- _What the task requires_
Repeat the lines of the data exactly, from the first one through the one that contains "Given: Click the Tests".

[Saved data entries]

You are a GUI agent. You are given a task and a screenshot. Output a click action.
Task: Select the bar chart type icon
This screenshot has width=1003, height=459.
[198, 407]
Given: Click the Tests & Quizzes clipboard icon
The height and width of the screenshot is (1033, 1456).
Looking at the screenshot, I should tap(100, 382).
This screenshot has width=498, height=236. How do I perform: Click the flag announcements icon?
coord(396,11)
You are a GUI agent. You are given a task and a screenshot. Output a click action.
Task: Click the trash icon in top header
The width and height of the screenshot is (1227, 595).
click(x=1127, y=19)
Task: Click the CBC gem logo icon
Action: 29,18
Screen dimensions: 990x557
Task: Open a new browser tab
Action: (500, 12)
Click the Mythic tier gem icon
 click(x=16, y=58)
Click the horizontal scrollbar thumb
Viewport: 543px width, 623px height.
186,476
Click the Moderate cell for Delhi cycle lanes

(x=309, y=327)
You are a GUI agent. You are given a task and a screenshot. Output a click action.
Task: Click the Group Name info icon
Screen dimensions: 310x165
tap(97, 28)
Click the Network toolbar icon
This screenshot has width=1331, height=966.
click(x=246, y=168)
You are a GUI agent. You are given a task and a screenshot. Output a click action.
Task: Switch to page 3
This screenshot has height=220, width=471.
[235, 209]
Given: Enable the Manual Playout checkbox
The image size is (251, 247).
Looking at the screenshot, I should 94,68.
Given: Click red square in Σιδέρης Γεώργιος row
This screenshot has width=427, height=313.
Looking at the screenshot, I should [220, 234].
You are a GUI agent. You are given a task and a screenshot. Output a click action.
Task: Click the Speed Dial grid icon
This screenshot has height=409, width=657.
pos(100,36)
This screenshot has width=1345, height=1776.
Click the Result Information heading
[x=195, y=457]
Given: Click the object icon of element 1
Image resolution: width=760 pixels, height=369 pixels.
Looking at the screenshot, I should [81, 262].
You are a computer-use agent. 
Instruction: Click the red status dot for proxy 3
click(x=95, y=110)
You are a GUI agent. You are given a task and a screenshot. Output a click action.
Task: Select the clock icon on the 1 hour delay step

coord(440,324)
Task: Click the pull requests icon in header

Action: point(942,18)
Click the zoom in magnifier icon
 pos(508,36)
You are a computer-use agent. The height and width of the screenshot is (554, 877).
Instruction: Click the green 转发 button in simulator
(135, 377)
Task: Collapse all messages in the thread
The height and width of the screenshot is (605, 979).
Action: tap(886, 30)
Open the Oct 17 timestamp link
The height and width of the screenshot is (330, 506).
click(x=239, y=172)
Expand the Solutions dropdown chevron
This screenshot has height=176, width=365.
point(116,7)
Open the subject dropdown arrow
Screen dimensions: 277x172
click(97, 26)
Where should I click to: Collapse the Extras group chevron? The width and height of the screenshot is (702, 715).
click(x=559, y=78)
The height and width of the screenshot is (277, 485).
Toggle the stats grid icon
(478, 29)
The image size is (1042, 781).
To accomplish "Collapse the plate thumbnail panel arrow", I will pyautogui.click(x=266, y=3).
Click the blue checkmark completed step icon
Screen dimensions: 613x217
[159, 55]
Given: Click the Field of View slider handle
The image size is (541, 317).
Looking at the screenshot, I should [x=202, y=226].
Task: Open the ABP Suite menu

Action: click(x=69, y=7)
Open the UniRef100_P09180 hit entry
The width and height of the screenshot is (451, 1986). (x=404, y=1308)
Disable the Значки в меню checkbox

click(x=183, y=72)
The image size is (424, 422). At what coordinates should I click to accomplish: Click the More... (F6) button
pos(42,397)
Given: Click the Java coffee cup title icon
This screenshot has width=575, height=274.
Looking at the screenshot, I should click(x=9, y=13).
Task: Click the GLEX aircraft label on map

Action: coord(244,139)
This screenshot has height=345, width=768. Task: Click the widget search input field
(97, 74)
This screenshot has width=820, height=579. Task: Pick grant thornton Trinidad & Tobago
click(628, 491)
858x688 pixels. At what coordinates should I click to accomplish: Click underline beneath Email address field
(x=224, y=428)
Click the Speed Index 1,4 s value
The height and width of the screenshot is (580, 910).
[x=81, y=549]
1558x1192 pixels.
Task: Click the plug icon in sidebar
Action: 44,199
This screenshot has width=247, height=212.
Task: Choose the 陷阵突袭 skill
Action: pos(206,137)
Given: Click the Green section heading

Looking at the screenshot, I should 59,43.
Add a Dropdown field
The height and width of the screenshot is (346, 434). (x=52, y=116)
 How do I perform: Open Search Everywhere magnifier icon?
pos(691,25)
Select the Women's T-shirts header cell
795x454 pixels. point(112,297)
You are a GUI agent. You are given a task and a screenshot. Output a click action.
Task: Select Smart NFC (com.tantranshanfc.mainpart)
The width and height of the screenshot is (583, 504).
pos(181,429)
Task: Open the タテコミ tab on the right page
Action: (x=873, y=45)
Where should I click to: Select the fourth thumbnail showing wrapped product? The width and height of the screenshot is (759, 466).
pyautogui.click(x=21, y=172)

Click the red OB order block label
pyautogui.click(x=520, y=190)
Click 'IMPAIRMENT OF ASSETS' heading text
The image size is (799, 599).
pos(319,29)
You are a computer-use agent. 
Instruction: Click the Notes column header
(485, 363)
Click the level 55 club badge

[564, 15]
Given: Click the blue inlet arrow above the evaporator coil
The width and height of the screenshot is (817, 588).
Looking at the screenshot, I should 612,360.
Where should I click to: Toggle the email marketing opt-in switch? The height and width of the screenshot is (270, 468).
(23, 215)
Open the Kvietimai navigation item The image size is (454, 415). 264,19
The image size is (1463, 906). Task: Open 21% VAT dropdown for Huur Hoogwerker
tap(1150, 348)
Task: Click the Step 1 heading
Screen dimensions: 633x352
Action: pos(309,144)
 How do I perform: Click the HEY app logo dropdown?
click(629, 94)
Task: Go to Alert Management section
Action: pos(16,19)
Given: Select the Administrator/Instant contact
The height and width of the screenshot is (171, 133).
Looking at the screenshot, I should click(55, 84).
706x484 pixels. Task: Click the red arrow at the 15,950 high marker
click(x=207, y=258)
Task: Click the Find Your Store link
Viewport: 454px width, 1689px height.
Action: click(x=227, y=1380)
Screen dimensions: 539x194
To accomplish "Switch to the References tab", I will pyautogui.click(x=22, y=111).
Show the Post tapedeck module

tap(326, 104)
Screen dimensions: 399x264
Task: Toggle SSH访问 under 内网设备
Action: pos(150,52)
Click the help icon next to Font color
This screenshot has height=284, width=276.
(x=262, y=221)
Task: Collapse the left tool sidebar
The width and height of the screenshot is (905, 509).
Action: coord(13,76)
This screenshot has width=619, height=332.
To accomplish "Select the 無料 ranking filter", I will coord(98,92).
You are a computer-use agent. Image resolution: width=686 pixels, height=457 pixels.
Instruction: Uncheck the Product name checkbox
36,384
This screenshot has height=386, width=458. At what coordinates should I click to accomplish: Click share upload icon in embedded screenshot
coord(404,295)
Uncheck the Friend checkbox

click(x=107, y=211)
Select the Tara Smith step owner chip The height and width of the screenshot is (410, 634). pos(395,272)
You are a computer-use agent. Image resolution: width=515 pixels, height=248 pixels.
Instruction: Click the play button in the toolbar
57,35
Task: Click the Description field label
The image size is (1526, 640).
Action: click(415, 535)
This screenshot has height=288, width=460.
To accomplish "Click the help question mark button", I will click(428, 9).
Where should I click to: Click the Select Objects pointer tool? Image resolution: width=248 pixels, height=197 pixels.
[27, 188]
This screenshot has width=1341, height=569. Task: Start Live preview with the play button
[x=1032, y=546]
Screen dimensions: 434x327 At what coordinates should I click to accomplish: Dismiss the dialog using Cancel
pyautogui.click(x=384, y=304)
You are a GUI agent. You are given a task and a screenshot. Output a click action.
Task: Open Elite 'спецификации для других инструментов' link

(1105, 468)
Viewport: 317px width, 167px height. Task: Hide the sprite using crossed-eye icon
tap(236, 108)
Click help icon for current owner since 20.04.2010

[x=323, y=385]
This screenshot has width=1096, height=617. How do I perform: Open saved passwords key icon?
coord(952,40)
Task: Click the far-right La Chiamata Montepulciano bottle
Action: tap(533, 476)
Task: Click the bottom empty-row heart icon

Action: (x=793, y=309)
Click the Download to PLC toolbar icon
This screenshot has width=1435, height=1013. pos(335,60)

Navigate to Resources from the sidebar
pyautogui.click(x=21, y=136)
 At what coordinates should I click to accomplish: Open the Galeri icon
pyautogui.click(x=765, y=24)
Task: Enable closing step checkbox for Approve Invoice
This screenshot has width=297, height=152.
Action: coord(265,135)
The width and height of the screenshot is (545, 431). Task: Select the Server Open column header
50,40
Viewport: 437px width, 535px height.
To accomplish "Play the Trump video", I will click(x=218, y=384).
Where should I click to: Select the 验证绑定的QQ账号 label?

- _The answer_
You are a GUI agent. You are given a task and a screenshot. Output a click action.
Task: Select the bar chart type icon
This screenshot has width=1003, height=459.
[198, 407]
Given: Click the Tests & Quizzes clipboard icon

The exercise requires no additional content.